So, in the darkness, Hopeful fumble fingered his trembling way down Christian's arm to the little key.
"Why, the promise has grown to meet the problem! The key is larger!"
"Aye," said Christian reverently. And even in the dark, Hopeful could tell that Christian wore a smile.
"Then can we trust that God's promise will grow to meet our needs?"
"So do I believe. 'T'would certainly be in keeping with the ways of God. And look! 'Tis too dim to tell for sure, but I think the key is becoming shiny with increased use!"
"Yes!" agreed Hopeful, noting a faint glow in the darkness. "Perhaps it shines of its own power."
"I wouldn't doubt it. I do know that this lock is easier to find than the last. Here, let me at it."
With that, Christian thrust the larger key into the larger lock.
"Why, it goes in easy!"
"Aye! And see how it turns! (click) With ease!"
"Away with this chain!" grunted Hopeful, wrestling with the weighty links until they snaked into a rusty pile at his feet. "Now help me push this rusty door! (creak) It opens! Praise God!"
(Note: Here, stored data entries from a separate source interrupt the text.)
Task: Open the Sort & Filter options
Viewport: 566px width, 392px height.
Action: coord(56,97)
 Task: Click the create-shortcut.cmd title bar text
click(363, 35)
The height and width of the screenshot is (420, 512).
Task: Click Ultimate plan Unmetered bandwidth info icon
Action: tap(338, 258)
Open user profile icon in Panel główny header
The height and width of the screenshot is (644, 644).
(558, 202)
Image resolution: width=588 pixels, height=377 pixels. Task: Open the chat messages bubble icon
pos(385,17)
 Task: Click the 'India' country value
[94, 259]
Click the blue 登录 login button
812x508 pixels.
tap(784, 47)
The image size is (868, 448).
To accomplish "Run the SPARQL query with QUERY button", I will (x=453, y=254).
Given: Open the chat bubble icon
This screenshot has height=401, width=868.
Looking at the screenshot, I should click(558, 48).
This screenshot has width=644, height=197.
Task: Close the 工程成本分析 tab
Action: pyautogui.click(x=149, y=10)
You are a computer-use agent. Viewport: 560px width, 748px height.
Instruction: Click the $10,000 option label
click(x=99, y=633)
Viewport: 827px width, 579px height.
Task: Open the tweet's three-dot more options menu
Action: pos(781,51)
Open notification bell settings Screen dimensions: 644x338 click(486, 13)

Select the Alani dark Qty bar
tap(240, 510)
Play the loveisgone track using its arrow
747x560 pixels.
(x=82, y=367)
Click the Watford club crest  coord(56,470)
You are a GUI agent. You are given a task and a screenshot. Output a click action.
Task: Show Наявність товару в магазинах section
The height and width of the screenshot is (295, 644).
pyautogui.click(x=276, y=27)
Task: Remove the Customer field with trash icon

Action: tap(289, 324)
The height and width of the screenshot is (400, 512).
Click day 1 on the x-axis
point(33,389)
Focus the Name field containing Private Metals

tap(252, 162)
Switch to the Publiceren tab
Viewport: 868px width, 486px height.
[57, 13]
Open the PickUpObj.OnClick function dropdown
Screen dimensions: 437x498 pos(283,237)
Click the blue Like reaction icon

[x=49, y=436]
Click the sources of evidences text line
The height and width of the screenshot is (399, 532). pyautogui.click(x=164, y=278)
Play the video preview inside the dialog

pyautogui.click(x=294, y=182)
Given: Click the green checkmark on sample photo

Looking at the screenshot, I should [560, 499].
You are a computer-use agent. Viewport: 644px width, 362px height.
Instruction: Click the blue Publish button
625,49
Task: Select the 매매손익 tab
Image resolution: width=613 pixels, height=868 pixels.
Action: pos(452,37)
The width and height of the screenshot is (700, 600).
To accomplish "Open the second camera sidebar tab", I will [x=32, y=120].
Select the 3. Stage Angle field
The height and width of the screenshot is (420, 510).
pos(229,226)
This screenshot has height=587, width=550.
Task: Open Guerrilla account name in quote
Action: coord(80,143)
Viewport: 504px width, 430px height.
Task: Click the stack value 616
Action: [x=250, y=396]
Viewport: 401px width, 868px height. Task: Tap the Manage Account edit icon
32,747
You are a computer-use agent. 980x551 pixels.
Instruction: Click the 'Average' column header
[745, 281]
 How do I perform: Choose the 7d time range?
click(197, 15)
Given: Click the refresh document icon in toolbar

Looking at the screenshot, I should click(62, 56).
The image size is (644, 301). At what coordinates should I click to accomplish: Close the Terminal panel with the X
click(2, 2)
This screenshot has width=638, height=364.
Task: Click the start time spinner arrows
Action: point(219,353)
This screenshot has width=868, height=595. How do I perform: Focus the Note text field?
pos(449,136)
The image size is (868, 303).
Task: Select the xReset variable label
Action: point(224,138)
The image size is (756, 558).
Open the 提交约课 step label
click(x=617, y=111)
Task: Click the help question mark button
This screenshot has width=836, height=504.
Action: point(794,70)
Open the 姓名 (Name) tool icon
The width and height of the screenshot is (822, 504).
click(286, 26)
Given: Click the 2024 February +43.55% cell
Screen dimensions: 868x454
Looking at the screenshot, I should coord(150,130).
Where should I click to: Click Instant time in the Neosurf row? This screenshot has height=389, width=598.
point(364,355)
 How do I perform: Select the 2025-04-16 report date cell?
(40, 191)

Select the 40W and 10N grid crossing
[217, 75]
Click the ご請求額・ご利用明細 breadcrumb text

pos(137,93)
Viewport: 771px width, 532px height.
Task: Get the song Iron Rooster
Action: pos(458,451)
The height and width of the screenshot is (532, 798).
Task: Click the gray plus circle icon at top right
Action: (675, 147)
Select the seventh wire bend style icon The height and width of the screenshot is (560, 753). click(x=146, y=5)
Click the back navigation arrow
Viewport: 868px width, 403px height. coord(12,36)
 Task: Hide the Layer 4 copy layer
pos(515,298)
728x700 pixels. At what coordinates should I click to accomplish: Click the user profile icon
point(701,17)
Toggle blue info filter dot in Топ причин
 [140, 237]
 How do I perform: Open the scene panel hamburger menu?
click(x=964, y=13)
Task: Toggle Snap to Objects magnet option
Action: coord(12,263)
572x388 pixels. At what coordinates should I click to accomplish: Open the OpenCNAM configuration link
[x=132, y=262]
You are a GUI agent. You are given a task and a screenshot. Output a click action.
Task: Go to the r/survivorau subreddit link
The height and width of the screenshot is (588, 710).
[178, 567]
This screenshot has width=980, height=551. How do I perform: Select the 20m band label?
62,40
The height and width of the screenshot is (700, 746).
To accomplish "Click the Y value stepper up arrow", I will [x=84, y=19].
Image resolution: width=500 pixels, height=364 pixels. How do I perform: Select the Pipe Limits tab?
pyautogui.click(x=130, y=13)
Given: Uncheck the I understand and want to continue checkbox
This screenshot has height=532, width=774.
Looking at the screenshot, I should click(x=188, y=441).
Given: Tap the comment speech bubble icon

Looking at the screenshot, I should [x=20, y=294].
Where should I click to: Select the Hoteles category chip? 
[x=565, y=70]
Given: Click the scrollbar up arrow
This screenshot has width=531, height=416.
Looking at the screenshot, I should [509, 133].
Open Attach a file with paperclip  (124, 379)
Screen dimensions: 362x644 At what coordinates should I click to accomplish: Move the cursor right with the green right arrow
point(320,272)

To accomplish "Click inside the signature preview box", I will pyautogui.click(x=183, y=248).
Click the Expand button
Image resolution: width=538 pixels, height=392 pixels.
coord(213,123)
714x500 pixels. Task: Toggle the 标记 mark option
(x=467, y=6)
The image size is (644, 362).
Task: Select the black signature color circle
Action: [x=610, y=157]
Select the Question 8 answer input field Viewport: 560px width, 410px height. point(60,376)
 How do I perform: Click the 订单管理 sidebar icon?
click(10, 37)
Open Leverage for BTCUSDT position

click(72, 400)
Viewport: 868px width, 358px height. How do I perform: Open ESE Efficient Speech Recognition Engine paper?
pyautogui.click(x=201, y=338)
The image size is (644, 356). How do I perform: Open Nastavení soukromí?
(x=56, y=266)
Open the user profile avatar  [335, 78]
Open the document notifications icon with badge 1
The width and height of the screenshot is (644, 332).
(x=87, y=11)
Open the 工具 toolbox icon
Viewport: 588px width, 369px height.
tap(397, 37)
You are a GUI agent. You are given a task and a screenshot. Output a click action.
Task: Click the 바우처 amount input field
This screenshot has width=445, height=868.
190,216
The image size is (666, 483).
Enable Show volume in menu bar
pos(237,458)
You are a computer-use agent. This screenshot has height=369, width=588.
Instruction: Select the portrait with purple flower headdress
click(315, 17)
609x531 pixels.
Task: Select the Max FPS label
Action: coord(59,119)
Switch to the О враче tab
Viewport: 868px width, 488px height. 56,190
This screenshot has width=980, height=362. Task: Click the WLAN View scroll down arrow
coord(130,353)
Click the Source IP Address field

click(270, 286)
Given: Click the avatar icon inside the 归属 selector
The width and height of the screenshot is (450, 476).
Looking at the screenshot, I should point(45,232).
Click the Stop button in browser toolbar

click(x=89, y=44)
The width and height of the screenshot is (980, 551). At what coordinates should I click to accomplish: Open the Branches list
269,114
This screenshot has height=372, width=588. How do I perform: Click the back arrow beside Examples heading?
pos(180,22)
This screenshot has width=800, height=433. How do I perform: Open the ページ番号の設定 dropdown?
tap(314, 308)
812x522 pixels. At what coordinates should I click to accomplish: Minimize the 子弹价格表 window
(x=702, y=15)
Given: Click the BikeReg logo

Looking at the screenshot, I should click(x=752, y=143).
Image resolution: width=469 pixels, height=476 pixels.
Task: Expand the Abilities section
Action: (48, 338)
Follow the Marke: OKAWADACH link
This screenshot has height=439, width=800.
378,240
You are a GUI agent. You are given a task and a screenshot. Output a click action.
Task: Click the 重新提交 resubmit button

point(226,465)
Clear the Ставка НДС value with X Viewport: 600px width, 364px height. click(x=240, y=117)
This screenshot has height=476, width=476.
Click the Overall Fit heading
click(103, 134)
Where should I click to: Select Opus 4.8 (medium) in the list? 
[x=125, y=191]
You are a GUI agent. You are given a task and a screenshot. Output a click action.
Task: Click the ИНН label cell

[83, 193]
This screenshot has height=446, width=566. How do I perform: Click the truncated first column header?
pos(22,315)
"Come," commanded Christian. "Off to the yard gate. Peter will not be the only one to leave an empty cell!"
"Aye," agreed Hopeful, his heart pounding as much with joy as from his strenuous exertions. "Off with us!"
And so, they turned and continued their flight from the foggy dungeon of Despair. Their steps carried them down the crooked corridor, up the winding stairs, over, around, and under various obstacles. At last they came into the courtyard all white with bones, and worked their way to the yard gate. Here their conversation was in low whispers because just above this gate was the bedroom window of the giants.
"Here be the gate to the yard," whispered Christian. "Let us deploy our key."
"Will it really work?"
"Hopeful be thy name. Let hopeful be thy words."
"I shall try," agreed Hopeful, chagrined at his unbelief. "Try the lock."
"It goes in. Ugh," grunted Christian, "albeit, not so easy as at the inner gate."
"But does it open the lock?"
"I don't know," whispered Christian hoarsely as he pushed and pulled, fumbled and fiddled-and failed. "Oh dear."
"Oh, it be all stiff and rusty. We are doomed!"
"Shhh! Hush these words of doubt!" commanded Christian sternly. "The key of promise works only for those who choose to believe!"
"Choose? Then . . . then may I simply choose to believe in God's promise? Even if I do not feel belief?"
"Aye. Faith is not feeling. Choose to believe based upon the evidence of what God has done for us in the past."
"Why! . . . then . . . why glory be!" cried Hopeful in a whispered shout.
"What is it?" queried Christian, amazed at the cheerful glow on his young companion's face.
"I have chosen to believe! And God has made it a fact! I do believe! Try again brother, for now your key will certainly open the gate."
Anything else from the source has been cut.